**Aim of the exercise**: Extract each line of the listing that contains the string "Task".

Collected data

>> BEGIN

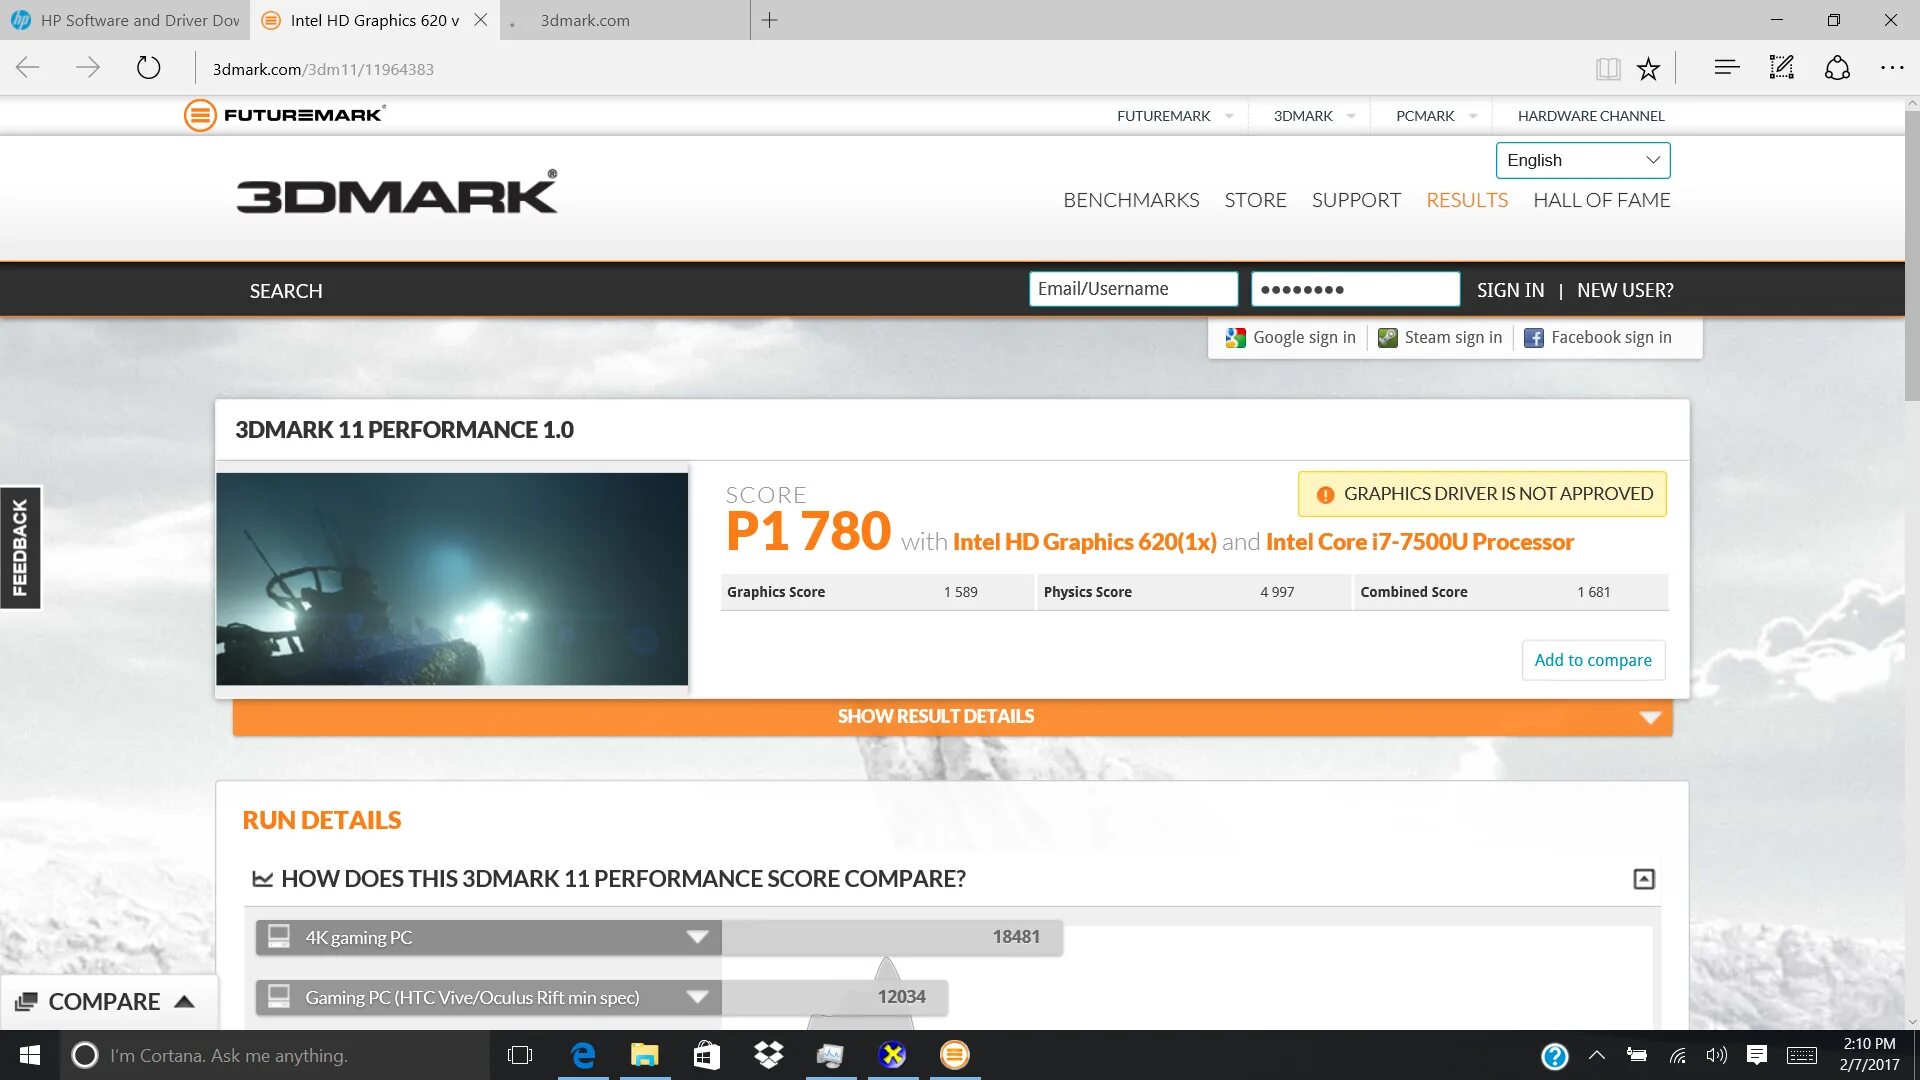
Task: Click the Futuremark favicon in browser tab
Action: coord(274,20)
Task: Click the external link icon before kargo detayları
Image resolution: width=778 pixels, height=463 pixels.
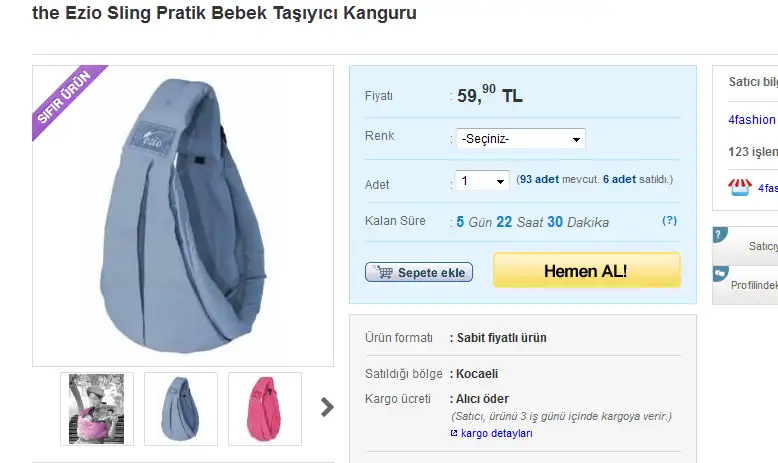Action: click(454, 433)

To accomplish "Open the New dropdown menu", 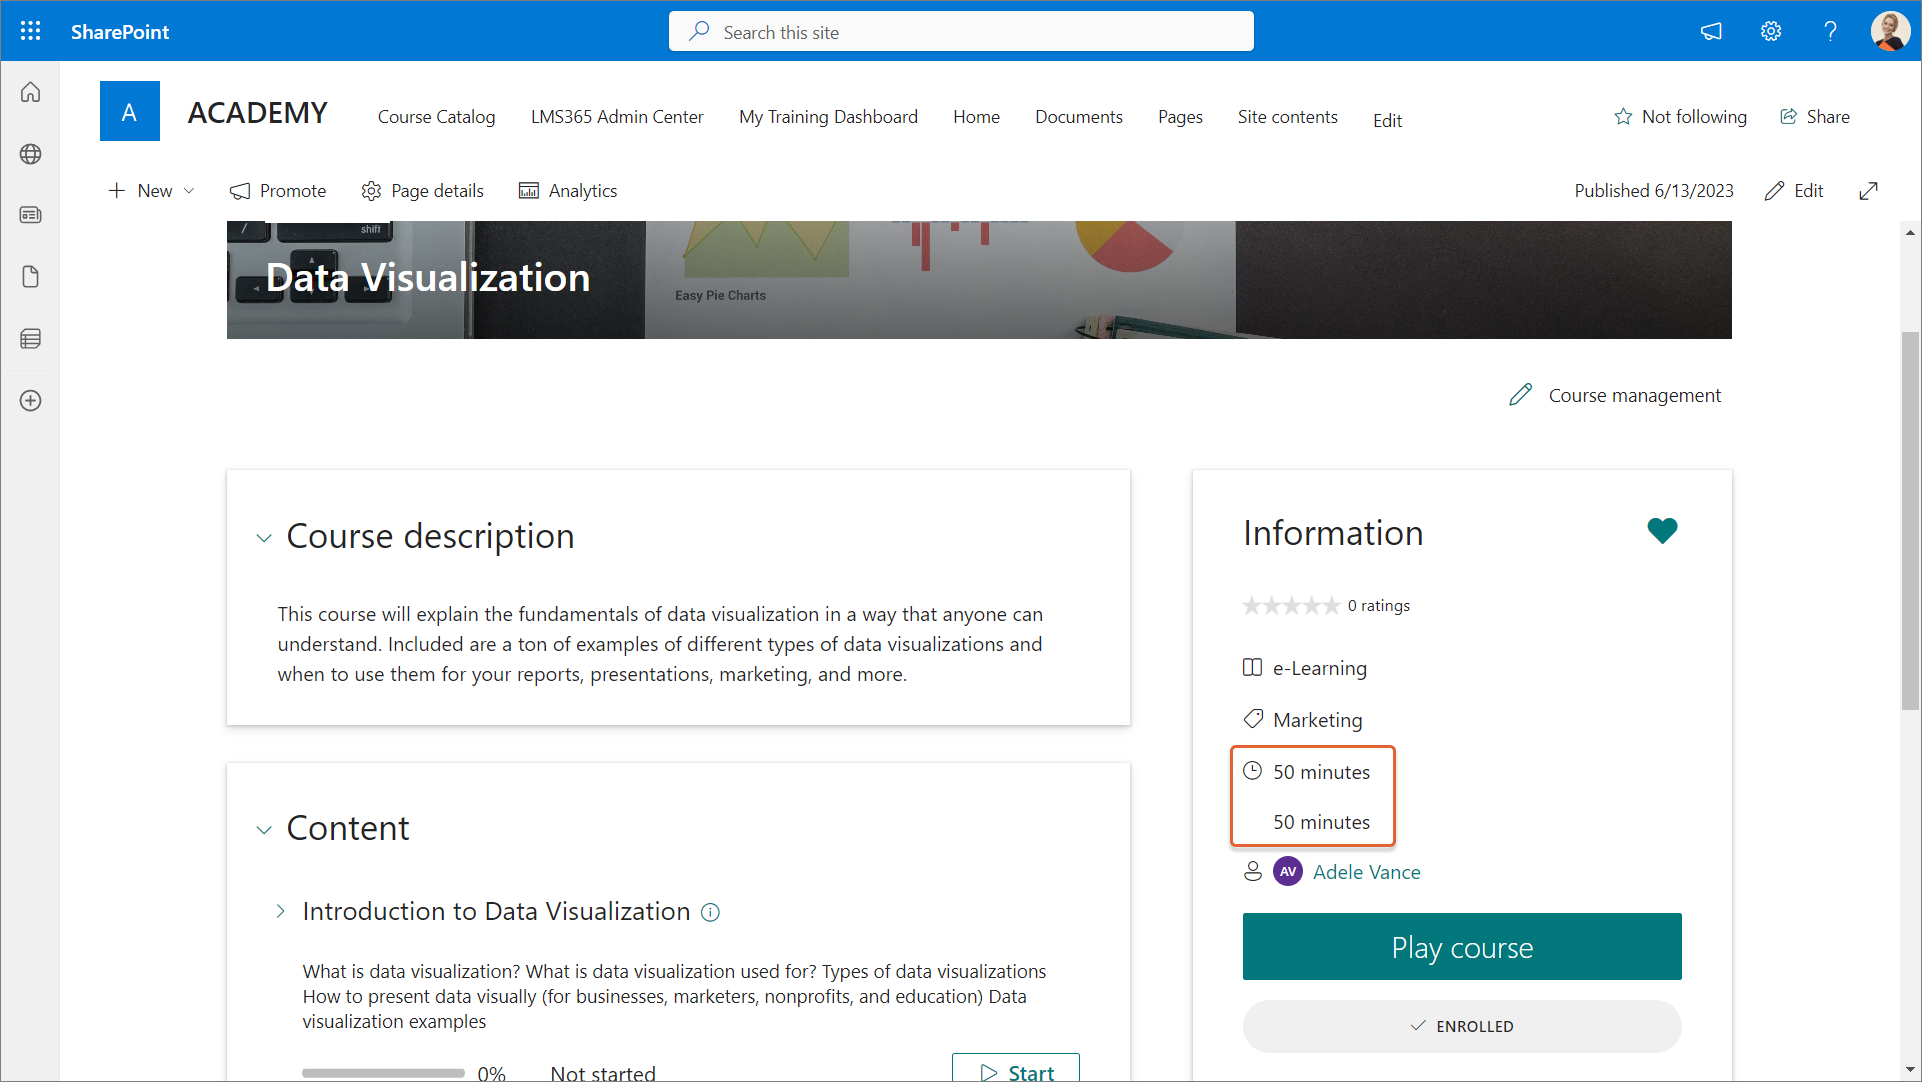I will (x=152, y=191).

>> END

**Reply**:
Task: Click the Futuremark favicon in browser tab
Task: Click the external link icon before kargo detayları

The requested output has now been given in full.